Microsoft DPM and Nutanix Mine Integrated Backup both compete in the data protection category. Nutanix Mine appears to have the upper hand with its focus on scalability and hyper-converged infrastructure, aligning with modern enterprise needs.
Features: Microsoft DPM integrates seamlessly with Microsoft products like SharePoint and SQL Server, offers efficient disk-based backup, and provides workload-specific protection. Nutanix Mine emphasizes scalability, integrates well with Nutanix's ecosystem, and provides end-to-end data protection capabilities.
Room for Improvement: Microsoft DPM could benefit from simplifying its setup and reducing its reliance on a Windows-centric environment, as well as improving management. Nutanix Mine could enhance integration features and explore cost reductions while expanding support for non-Nutanix environments.
Ease of Deployment and Customer Service: Nutanix Mine offers a simplified deployment process and is praised for intuitive management and strong support. Microsoft DPM is robust but needs detailed configuration and ongoing management within Microsoft environments.
Pricing and ROI: Microsoft DPM provides competitive pricing and solid ROI for Microsoft-centric organizations due to integration benefits. Nutanix Mine, despite higher initial costs, delivers long-term value in scalable data protection across diverse platforms.

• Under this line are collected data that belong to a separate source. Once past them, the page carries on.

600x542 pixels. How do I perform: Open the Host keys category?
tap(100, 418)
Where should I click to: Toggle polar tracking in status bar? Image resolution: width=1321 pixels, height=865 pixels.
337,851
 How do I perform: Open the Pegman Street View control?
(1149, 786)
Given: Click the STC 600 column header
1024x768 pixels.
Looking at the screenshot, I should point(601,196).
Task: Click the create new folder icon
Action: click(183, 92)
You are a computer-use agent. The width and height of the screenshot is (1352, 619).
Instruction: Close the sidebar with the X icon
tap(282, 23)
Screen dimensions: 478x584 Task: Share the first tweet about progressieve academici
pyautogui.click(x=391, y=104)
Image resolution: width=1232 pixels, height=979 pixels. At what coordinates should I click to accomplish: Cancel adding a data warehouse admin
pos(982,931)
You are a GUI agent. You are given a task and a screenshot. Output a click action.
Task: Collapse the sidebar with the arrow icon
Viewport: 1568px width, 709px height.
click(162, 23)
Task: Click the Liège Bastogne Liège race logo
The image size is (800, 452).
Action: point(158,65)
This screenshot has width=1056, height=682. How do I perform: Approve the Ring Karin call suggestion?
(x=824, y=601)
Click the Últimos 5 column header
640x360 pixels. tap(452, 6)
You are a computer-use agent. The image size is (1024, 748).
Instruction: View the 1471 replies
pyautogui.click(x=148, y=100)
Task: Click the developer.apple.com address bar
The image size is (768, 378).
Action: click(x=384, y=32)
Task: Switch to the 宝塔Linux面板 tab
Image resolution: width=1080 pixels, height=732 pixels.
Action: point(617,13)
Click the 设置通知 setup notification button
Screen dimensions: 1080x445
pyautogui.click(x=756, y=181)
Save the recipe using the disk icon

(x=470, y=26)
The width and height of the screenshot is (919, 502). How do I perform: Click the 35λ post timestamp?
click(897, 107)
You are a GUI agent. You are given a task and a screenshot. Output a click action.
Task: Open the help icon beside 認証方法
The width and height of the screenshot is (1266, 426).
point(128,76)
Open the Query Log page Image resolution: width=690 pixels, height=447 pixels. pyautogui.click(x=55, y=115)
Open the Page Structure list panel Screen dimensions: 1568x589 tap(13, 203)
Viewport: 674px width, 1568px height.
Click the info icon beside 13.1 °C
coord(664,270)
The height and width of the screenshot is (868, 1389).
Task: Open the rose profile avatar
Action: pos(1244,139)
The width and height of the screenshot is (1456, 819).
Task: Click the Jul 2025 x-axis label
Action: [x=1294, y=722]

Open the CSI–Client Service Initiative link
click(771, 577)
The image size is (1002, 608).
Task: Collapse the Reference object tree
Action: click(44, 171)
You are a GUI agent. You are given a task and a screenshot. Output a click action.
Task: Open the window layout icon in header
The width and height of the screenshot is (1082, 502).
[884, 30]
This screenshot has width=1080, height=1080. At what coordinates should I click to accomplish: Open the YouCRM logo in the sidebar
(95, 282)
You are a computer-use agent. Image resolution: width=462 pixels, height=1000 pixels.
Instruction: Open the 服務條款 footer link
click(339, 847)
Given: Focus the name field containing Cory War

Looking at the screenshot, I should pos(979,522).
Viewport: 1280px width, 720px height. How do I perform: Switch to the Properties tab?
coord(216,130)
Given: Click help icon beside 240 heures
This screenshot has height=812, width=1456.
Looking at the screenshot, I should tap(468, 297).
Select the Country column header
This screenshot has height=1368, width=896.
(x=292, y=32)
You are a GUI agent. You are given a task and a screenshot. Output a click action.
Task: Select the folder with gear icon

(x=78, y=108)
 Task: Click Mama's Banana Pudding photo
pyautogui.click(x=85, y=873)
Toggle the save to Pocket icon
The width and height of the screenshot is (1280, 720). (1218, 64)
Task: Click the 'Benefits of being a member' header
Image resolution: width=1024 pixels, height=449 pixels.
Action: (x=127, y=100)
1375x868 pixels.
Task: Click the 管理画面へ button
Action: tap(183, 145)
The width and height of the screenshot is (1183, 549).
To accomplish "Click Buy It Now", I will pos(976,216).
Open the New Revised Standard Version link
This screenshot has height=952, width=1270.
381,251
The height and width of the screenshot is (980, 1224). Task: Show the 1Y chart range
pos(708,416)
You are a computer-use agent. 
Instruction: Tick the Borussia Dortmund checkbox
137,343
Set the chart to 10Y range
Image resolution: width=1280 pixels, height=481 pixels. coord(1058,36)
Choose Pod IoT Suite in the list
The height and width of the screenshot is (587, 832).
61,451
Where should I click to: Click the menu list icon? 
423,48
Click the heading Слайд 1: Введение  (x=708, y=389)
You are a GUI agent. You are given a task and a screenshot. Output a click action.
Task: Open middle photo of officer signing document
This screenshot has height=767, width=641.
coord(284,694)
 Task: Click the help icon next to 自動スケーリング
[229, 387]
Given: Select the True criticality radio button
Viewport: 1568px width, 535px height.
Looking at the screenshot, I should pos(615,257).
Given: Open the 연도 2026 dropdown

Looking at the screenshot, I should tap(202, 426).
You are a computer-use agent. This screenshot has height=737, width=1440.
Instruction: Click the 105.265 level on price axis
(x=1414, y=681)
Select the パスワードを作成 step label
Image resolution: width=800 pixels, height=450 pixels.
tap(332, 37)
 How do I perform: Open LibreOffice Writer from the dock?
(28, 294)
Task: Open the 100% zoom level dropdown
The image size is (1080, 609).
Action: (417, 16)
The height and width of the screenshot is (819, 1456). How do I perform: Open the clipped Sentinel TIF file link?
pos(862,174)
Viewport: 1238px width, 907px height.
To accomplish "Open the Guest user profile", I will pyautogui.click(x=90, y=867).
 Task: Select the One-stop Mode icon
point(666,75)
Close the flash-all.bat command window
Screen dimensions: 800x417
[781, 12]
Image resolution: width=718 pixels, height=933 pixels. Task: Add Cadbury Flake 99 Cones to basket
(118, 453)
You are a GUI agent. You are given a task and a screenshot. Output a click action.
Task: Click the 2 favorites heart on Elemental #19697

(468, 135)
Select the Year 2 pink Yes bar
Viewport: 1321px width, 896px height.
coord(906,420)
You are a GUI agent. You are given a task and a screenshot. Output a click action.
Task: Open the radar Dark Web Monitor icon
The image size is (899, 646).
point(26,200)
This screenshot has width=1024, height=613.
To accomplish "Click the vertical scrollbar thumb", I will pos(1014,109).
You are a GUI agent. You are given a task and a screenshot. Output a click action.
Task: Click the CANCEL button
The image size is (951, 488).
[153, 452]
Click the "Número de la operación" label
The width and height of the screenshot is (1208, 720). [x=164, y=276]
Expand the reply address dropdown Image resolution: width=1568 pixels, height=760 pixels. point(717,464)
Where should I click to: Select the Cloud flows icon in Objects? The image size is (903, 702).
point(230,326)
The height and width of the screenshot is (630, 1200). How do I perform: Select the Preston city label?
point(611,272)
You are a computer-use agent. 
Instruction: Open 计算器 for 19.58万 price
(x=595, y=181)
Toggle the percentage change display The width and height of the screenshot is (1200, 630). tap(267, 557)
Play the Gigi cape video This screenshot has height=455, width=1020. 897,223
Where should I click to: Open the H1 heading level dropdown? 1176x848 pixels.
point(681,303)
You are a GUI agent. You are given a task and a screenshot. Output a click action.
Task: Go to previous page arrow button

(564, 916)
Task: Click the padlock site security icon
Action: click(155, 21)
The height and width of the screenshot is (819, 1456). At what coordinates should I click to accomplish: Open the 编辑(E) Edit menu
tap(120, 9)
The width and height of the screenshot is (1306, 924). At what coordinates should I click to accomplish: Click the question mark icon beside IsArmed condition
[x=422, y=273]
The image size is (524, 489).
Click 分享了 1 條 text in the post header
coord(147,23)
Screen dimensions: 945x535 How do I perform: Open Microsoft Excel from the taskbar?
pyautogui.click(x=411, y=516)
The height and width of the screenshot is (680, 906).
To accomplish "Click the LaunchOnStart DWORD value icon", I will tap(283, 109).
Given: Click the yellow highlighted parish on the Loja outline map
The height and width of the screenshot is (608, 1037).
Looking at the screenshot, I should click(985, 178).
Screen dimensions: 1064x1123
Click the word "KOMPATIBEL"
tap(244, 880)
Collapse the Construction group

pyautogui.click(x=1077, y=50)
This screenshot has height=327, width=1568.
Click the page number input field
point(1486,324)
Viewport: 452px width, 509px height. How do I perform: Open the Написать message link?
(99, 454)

Microsoft Data Protection Manager (DPM) is an enterprise backup system that can be used to back up data from a source location to a target secondary location. Microsoft DPM allows you to back up application data from Microsoft servers and workloads, and file data from servers and client computers. You can create full backups, incremental backups, differential backups, and bare-metal backups to completely restore a system. Microsoft DPM can store backup data to disks for short-term storage, to Azure Cloud for both for short-term and long-term storage off-premises, and to tapes for long-term storage, which can then be stored offsite. Backed up files are indexed, which allows you to easily search your recovered data.
Microsoft DPM contributes to your business continuity and disaster recovery strategy by facilitating the backup and recovery of enterprise data, ensuring resources are available and recoverable during planned and unplanned outages. When outages occur and source data is unavailable, you can use DPM to easily restore data to the original source or to an alternate location.
Key Features of Microsoft DPM:
Reviews from Real Users
Microsoft DPM stands out among its competitors for a number of reasons. Two major ones are its robust and flexible backup capabilities and its being easy to manage with one central dashboard.
William M., the head of ICT infrastructure & security at a tech services company, notes, "The automated procedure is quite good for us, as it is able to capture all of the information that we require. The compatibility is very good. We have an IBM AS/400 machine in our office that we're using, and we're able to back it up fine. This is the same for other systems, as well. I think that overall, it is really adaptable, compatible, and scalable."
Mohammed I., a managing director at Adalites, notes, "I would definitely recommend data protection DPM. It has an application backup, a file backup, a system backup and a hypervisor. It works flawlessly, never a problem."
Rodney C. a system analyst at a financial services firm, writes, "The most valuable feature is that DPM has an index so individual files can be searched. This is our primary tool for recovering deleted files or folders. Once we implement a System Center Operations Manager, all of our DPM servers can then be seen on one dashboard."